Daily 4 Results
On Friday midday, May 15, 2026, in the West Virginia Daily 4 draw, 3090 reappeared after a -day wait in the West Virginia record. The length stands out as a low-frequency event on its own.
Winning numbers for 1 draw on May 15, 2026 in West Virginia.
Draw times: Evening.
Our take on the Daily 4 results
May 15, 2026Daily 4 report — Friday midday, May 15, 2026: 3090 shows a notable pattern
On Friday midday, May 15, 2026, in the West Virginia Daily 4 draw, 3090 reappeared after a -day wait in the West Virginia record. The length stands out as a low-frequency event on its own.
Overview
On Friday midday, May 15, 2026, in the West Virginia Daily 4 draw, 3090 reappeared after a -day wait in the West Virginia record. The length stands out as a low-frequency event on its own.
Combo Profile
Structurally, the outcome contains 3 distinct digits and a repeated digit. The spread runs 0 to 9 (wide).
Why Droughts Matter
Large gaps are context markers, not forward-looking - they record variance across time. Their value is in long-horizon tracking.
Data Notes
In detail: this report documents the results logged for Friday midday, May 15, 2026 with reference to historical frequency baselines. This is descriptive, not predictive.
From Stepzero
Simply put: these reports are intended to preserve a stable long-horizon record as a reliable record for analysts. The focus is long-horizon context.
Additional Context
Context improves with scale.
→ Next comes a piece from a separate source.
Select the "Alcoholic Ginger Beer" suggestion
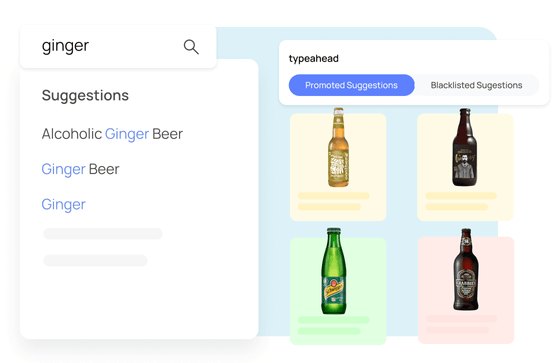558x363 pixels. pos(112,134)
As more draws accumulate, isolated anomalies either normalize into baseline rates or reveal persistent deviations that warrant closer monitoring. Stability comes from the accumulation of entries. One draw alone does not define the pattern, but the record grows more reliable with each addition to the dataset. Long-horizon measurement matters most when viewed across extended windows. As samples expand, the distribution becomes clearer and anomalies settle into their expected ranges. Long-horizon tracking is the only reliable way to separate short-term noise from persistent drift. By logging each outcome against its expected cadence, the system builds a distribution profile that becomes more stable as the sample grows.
Adding to the Long-Term Record
Across the long-horizon record, this appearance adds a fresh entry to the record to the historical dataset. Stability comes from the growing record, not any one draw.